San Joaquin Valley Toy Train Operators Host Annual Model Train Show
In which I revisit some of my favorite news pieces from 2024.
Originally published in the Waterford News on December 17, 2024. The Waterford News is part of MidValley Publications - committed to the power of the positive press. Reprinted with Permission.
San Joaquin Valley Toy Train Operators, Inc. hosted the Model Train Show for the forty-seventh year at the Stanislaus County Fairgrounds, 900 N. Broadway in Turlock, on December 7 from 10 a.m. to 5 p.m., and December 8, 10 a.m. to 3 p.m. Admission was $10 for adults and free for children under 12 are free with paid adult. Paul’s Rustic Oven Wood-Fired Pizza sold pizza and salad.
Santa and Mrs. Claus rode The Polar Express to come to the model train show and stayed from 10 a.m. to 2 p.m. for photos. Multiple generations of families came to look not only at the large layouts but also to meet collectors and see what they had for sale. Some collectors have been collecting for decades, and others come to sell family collections once the collections have outgrown their spaces or after the collectors themselves have passed.
Treasurer Dolores Herrera joined 45 years ago at the insistence of her late husband, Oscar Herrera, when the club needed a secretary and continued as a member after his death. As a member, she felt she ought to start collecting, so she began collecting the largest of the models, the G-suite, which has a layout in her backyard. A metal fabricator helped her make the design in her backyard.

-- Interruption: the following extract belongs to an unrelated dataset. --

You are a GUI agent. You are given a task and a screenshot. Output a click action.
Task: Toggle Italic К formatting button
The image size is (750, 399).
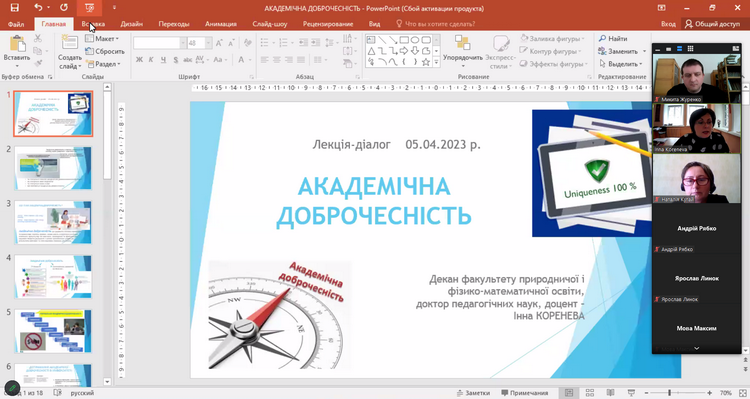point(151,60)
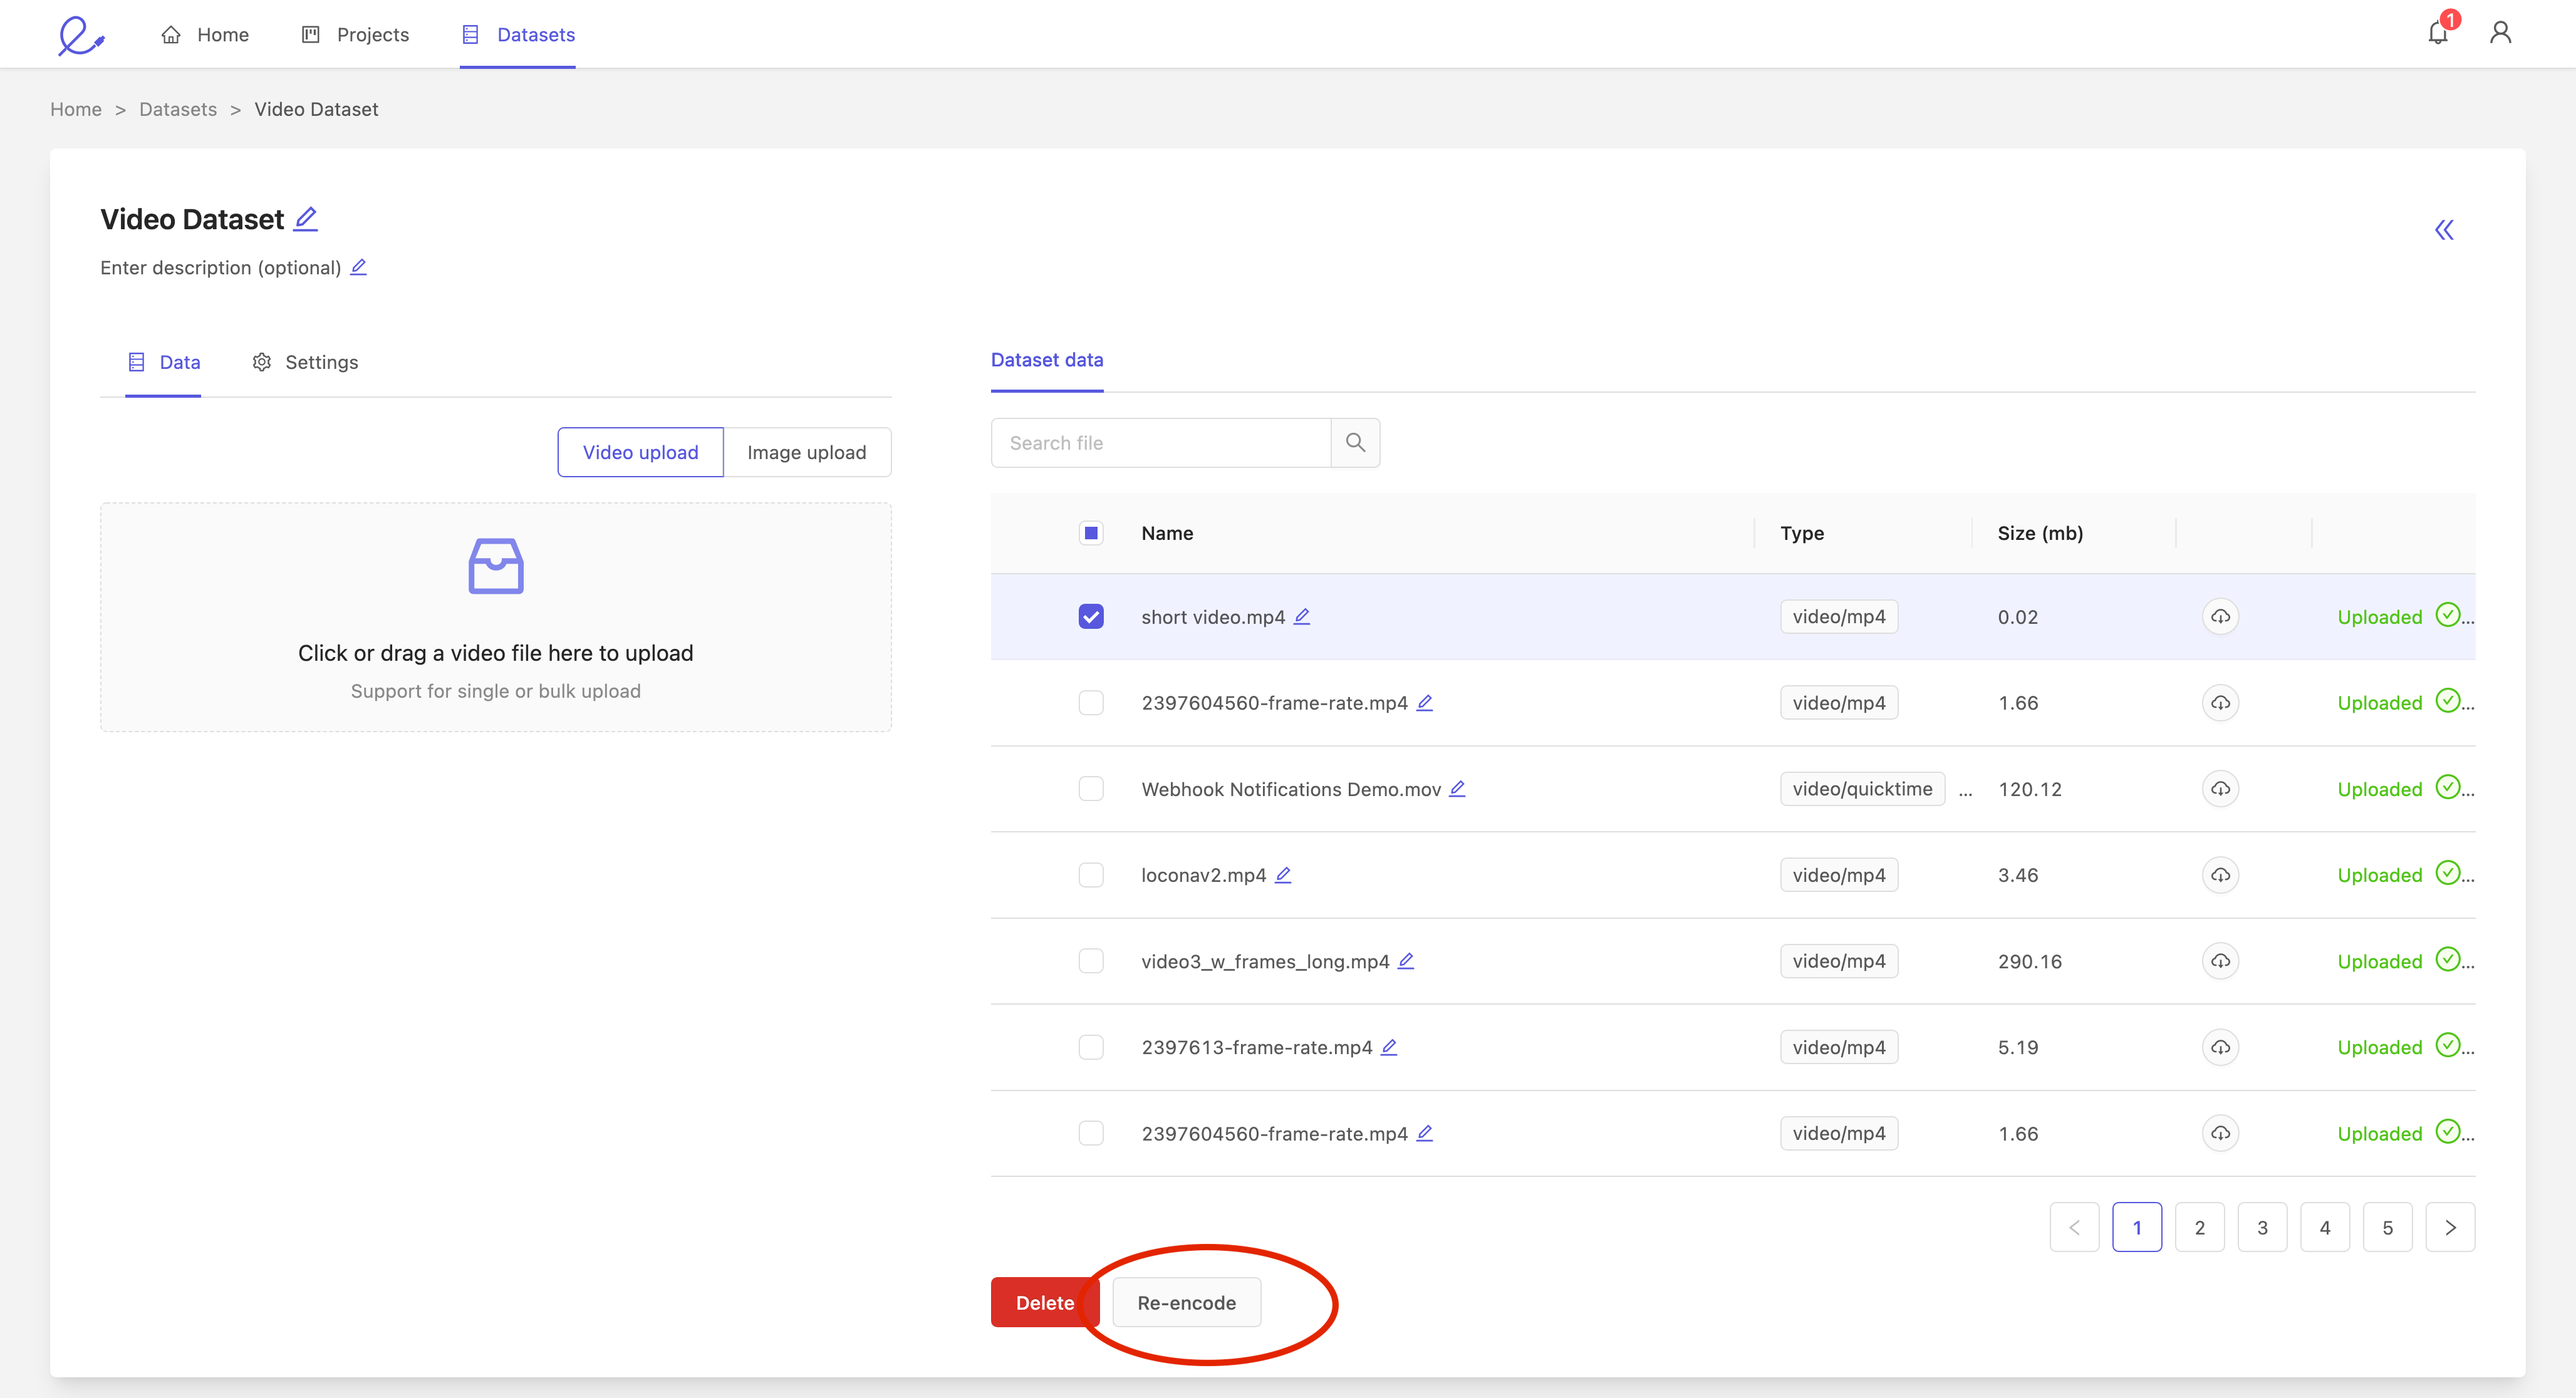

The San Joaquin Valley Toy Train Operators, which meets in Denair, has 50 members. Like Herrera, other wives participate with their husbands, making the club a community of its own. Participation in the club allows members to share their love of trains, exchange ideas and have space to swap and build their layouts. “I just think it goes back to when they were a kid, having a train set,” Herrera said.
Some take the collecting up a notch, focusing on historic models, like one member who collects pre-war all-metal models and whose collection has been featured in several books.
After so many years, the Model Train Show has become a renowned place where people come from all over the state to sell and learn.
The event featured over 50 vendors with 150 tables, an excellent fundraiser for the Toy Train Club. Layouts included some educational layouts that show the difference in scale. Grandparents and great-grandparents walked their little ones around to impose some of the knowledge that they've gained on them.
Diane Rodriguez sold original artwork and cards with watercolor paintings of trains and boats, showing a remarkable color skill and love for the subject, including some special Christmas paintings that feature Santa Claus or Christmas ornaments.
Overall, the room bustled with enthusiasm, which comes with the large-scale hobby of a hidden gem in today's modern life.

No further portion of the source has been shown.